Picking a default model by vibes is how you end up paying for quality you don’t need — or shipping answers a smaller model would have matched. This workflow is the bench you run BEFORE deciding: same prompt, three seats, one report on disk that you can diff run over run.

The shape

The file

t2-model-bench.nika.yaml
nika: v1
workflow: model-bench
description: "One question → three local models → a measured comparison table"
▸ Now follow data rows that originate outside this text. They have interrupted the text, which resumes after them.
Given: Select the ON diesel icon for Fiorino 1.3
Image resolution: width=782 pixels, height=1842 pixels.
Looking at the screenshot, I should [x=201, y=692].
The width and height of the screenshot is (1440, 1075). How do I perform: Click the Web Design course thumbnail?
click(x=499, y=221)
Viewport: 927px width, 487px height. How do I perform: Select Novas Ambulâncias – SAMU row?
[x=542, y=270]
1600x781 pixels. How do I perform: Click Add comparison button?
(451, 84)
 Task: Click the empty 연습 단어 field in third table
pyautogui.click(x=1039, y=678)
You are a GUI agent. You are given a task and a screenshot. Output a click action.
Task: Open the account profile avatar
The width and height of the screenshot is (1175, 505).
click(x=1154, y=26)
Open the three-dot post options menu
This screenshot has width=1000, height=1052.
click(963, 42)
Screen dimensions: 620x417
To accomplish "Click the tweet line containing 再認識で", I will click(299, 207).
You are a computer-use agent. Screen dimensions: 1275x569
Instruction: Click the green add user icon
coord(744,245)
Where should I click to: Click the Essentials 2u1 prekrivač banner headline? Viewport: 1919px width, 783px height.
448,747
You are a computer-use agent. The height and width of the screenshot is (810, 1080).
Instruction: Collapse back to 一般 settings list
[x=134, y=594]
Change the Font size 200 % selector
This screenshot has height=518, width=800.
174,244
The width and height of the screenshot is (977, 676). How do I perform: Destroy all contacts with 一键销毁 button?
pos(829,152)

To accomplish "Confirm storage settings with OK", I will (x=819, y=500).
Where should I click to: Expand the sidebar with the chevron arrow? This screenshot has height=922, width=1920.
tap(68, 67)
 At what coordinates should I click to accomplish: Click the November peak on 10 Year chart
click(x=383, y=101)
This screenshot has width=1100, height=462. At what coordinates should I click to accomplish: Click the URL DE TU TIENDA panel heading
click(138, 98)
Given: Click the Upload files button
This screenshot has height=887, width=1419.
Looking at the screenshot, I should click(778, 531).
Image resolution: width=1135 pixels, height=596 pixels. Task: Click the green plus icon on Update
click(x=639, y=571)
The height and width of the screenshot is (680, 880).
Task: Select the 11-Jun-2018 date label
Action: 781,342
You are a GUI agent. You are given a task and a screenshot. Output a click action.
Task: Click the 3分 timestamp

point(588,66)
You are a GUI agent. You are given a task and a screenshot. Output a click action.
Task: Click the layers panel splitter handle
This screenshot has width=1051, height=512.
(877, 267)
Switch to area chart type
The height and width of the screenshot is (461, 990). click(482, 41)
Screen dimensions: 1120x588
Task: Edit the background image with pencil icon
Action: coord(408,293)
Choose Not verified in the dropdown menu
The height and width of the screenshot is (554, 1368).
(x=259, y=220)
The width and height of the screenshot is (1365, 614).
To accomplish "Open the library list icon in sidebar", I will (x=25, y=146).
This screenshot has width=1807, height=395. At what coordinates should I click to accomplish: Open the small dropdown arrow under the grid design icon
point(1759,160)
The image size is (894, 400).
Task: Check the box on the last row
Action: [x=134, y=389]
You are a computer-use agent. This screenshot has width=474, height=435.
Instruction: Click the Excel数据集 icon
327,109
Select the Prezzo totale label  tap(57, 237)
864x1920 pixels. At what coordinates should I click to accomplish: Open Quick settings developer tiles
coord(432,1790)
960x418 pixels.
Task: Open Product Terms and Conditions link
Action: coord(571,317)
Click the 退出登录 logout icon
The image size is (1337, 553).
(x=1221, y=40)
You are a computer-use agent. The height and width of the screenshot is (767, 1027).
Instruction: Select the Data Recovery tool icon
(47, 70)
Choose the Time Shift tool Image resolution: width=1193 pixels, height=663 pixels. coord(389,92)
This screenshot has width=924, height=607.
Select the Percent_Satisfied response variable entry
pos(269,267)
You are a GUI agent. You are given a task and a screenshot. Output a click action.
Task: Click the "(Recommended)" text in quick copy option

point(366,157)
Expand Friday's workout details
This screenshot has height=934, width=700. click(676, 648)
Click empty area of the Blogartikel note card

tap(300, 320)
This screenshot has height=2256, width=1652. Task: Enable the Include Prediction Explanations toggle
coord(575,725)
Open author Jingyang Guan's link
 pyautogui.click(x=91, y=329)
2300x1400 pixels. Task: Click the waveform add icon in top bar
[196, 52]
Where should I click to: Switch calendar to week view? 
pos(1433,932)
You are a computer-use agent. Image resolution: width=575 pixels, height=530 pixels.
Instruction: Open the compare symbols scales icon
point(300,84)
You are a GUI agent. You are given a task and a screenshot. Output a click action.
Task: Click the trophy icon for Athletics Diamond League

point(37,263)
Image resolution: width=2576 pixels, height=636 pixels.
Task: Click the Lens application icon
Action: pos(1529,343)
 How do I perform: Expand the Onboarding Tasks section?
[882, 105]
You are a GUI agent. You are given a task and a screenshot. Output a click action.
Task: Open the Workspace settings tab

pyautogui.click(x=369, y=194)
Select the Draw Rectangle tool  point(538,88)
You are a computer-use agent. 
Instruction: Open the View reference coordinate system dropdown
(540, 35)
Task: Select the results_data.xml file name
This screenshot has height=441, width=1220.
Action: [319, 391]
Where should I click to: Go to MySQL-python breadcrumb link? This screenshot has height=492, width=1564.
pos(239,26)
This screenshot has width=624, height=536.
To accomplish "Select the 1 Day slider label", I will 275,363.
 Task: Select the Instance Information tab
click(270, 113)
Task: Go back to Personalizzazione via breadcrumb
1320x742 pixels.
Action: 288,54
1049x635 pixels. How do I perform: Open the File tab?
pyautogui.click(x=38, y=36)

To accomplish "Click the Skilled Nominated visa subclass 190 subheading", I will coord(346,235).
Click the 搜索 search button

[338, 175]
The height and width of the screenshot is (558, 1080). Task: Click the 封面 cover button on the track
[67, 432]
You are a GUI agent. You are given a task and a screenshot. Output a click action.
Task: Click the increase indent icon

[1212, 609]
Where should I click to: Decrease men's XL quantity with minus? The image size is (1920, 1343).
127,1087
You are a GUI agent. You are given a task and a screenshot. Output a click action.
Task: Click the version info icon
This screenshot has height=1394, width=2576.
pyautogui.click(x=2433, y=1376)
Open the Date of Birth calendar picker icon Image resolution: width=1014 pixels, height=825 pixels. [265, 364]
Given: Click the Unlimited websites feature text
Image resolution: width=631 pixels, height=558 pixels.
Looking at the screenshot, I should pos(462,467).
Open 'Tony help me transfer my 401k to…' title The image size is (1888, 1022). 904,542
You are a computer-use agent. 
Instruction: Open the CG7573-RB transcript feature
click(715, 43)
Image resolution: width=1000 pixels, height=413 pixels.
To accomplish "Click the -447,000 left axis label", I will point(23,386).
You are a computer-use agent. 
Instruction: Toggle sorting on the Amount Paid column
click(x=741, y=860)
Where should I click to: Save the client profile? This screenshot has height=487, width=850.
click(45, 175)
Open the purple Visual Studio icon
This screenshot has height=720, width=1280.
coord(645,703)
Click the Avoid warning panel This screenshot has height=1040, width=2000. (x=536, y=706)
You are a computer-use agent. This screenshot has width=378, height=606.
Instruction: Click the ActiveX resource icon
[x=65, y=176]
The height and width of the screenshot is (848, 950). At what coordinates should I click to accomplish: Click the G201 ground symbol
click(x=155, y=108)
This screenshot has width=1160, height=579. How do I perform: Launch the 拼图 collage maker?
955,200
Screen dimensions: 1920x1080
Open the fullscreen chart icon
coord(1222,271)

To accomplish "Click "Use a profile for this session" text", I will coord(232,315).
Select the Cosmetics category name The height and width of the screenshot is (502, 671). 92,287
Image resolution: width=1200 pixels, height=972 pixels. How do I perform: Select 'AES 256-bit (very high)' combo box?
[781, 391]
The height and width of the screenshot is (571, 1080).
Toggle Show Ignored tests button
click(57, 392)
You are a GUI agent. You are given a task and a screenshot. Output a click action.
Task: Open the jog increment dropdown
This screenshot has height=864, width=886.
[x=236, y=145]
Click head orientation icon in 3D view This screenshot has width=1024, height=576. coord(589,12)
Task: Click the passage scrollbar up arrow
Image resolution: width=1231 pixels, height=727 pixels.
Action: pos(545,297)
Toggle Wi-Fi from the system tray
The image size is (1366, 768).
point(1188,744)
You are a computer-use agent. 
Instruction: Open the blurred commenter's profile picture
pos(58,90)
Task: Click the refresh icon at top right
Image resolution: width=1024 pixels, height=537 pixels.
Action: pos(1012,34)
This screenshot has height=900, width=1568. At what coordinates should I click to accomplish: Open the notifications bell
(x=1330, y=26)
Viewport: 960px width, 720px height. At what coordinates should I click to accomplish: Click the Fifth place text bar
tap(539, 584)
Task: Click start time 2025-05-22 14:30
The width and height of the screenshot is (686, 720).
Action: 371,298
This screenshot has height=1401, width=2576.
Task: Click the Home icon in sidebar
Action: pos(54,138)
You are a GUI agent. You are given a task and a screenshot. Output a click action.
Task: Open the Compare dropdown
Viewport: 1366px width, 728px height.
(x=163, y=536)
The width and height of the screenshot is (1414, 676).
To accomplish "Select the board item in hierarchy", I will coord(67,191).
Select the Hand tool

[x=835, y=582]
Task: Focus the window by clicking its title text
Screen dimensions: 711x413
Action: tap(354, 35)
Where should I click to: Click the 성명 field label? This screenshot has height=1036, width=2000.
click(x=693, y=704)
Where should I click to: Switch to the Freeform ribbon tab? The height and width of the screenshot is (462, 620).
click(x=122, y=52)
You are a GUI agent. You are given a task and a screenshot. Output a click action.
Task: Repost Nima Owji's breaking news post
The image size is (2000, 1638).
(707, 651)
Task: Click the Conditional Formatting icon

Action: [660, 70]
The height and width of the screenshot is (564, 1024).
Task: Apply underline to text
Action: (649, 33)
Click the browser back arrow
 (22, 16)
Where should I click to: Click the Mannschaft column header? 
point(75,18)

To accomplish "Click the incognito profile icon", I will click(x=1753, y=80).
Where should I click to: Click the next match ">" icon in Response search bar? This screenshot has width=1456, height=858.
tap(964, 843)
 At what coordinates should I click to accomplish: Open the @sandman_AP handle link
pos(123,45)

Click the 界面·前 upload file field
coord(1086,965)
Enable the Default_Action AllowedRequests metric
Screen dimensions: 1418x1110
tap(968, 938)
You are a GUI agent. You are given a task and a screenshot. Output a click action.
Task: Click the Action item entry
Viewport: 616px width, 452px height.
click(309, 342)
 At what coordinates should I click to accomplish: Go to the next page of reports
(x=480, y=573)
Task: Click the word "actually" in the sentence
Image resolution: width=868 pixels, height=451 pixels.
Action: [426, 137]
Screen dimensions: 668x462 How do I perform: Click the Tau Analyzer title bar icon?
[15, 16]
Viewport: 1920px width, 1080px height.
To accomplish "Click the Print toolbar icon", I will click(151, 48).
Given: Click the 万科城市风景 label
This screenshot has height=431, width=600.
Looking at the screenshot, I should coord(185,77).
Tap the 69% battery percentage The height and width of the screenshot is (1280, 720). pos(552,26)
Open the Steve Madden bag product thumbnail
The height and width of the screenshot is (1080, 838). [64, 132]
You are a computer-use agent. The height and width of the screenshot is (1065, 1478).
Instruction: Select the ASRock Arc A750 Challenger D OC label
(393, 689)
model: ollama/qwen3.5:4b # the house default · contenders below pick their own seats

vars:
  question:
    type: string
    default: "Explain, in five lines, why a workflow should be audited before it runs."

tasks:
  - id: ask_incumbent
    infer:
      model: ollama/qwen2.5:14b # the quality bar · the seat to beat
      prompt: "${{ vars.question }}"
      max_tokens: 600

  - id: ask_challenger
    infer:
      model: ollama/llama3.2:3b # another family · same size class
      prompt: "${{ vars.question }}"
      max_tokens: 600

  - id: ask_tiny
    infer:
      model: ollama/qwen2.5:0.5b # the "is small enough?" probe
      prompt: "${{ vars.question }}"
      max_tokens: 600

  - id: tabulate
    depends_on: [ask_incumbent, ask_challenger, ask_tiny]
    invoke:
      tool: "nika:jq"
      args:
        input:
          - model: "ollama/qwen2.5:14b"
            ms: "${{ tasks.ask_incumbent.duration_ms }}"
            answer: "${{ tasks.ask_incumbent.output }}"
          - model: "ollama/llama3.2:3b"
            ms: "${{ tasks.ask_challenger.duration_ms }}"
            answer: "${{ tasks.ask_challenger.output }}"
          - model: "ollama/qwen2.5:0.5b"
            ms: "${{ tasks.ask_tiny.duration_ms }}"
            answer: "${{ tasks.ask_tiny.output }}"
        expression: >-
          "| model | latency | chars | answer (first 160) |\n|---|---|---|---|\n"
          + (map("| " + .model + " | "
               + (if .ms == null then "cached" else (.ms | tostring) + "ms" end) + " | "
               + (.answer | length | tostring) + " | "
               + (.answer | gsub("\n"; " ") | .[0:160]) + " |")
             | join("\n"))

  - id: persist
    depends_on: [tabulate]
    invoke:
      tool: "nika:write"
      args:
        path: "./bench/model-bench.md"
        create_dirs: true
        content: |
          # Model bench — same question, measured

          ${{ tasks.tabulate.output }}

          Facts only: latency from the run's clock, length in characters.
          The answers are side by side — the quality call is yours.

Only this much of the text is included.